Miraculously, John survived. When John was questioned four days later, he told him about his suspicions. When they dug further, they found out that she had increased the life insurance policy. John was also shocked to find that she had lied about being pregnant. She had her tubes tied. They also found out that Judy had been telling friends that John was terminally ill.
Caught
When they looked into the vitamins, they found that they were laced with paraformaldehyde, a poison. On July 27, 1983, authorities got a search warrant for Judy’s home. They found wire and tape that were similar to the car bomb. In her son’s room, James, they found a sawed-off shotgun and marijuana. He was arrested for possession of drugs and having an illegal weapon.
Judy would be arrested at her beauty parlor and charged with attempted murder. This finally gave investigators enough to know that she had murdered her son Michael. Five months later, she was arrested for first-degree murder for Michael’s death. Judy tried faking a seizure because she knew that she had been caught.

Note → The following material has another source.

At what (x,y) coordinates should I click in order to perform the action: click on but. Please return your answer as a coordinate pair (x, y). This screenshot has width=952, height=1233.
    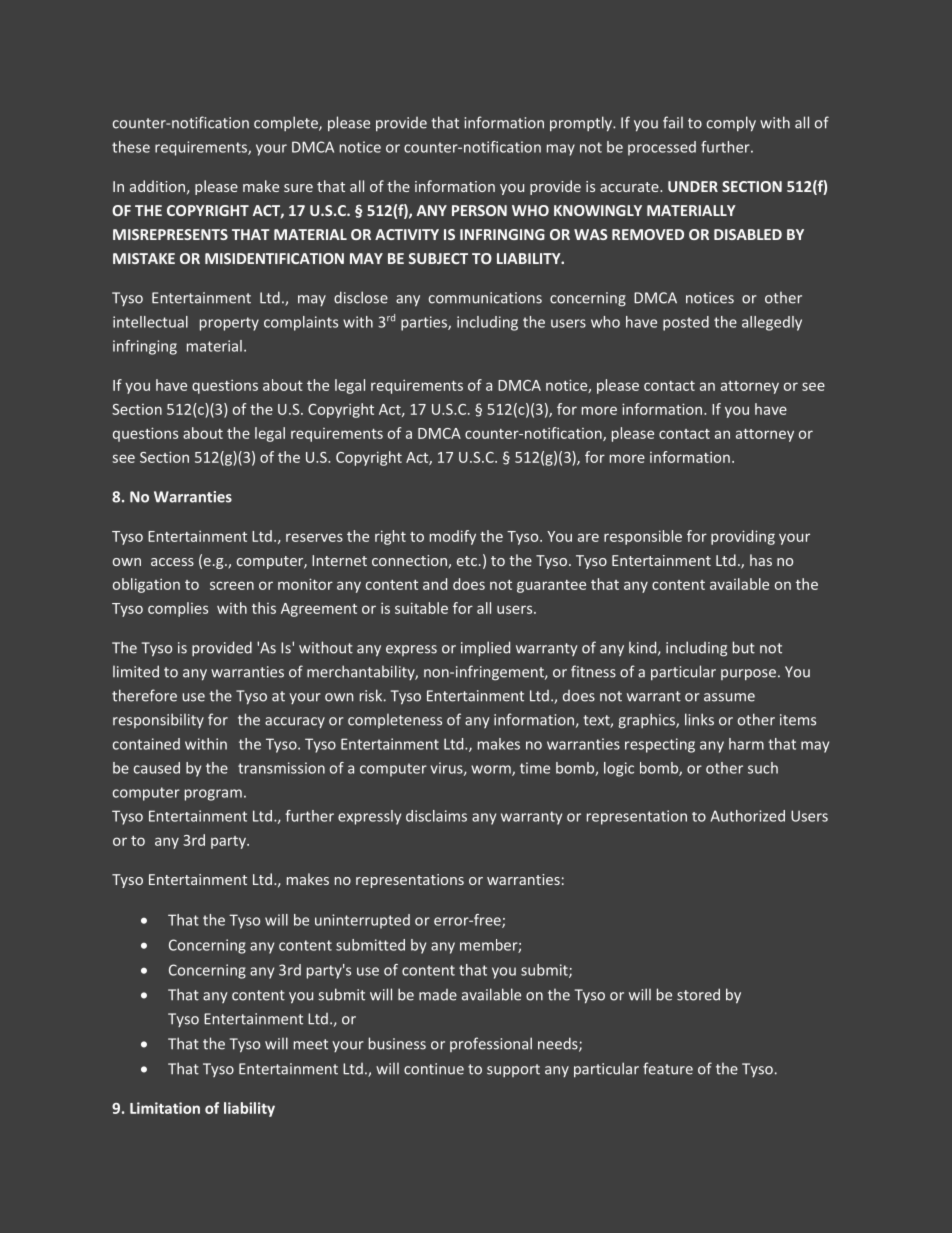
    Looking at the image, I should click on (744, 647).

They also exhumed the bodies of James Goodyear and Bobby Joe Morris. Arsenic was found on the bodies.
On March 14, 1984, Judy went to trial for Michael’s death. She was found guilty. On August 10, 1984, she went to trial for the attempted murder of John Gentry II and was found guilty. She got a life sentence for Michael’s death and an additional 12 years for the attempted murder of John. On October 22, 1985, Judi went to trial for the murder of James. She got the death sentence on November 16, 1985. What about Bobby Joe? Well, the crimes against James, Michael, and John happened in Florida. Bobby Joe died in Colorado. Therefore, the Colorado authorities were waiting to see what happened in Florida. If she got off, they were going to try here there. Being that she got life in prison and then the death sentence, they felt no need to go to trial.
On March 30, 1998, Judias Welty aka Anna Schultz aka Judy Morris aka Judy Buenoano was executed, which fell on Michael’s birthday. The first woman to be executed in Florida. Aileen Wuornos would follow her on October 9, 2002.
Closing Remarks
Judy Buenoano was full of greed. When I research this case, I am always shocked how these women can get away with these murders for so long. These men go to the hospitals with unknown symptoms and are dying, and no one fails to go further? I think things are different now, and it might be due to cases like this. They say she is the second woman executed in Florida because the first was Celia, who we featured in last week’s podcast episode. However, I think that is an error because Celia was in Missouri, and I can’t imagine that they sent her to Florida to be executed, especially in the days of no planes or cars. It doesn’t make sense, but maybe I am wrong.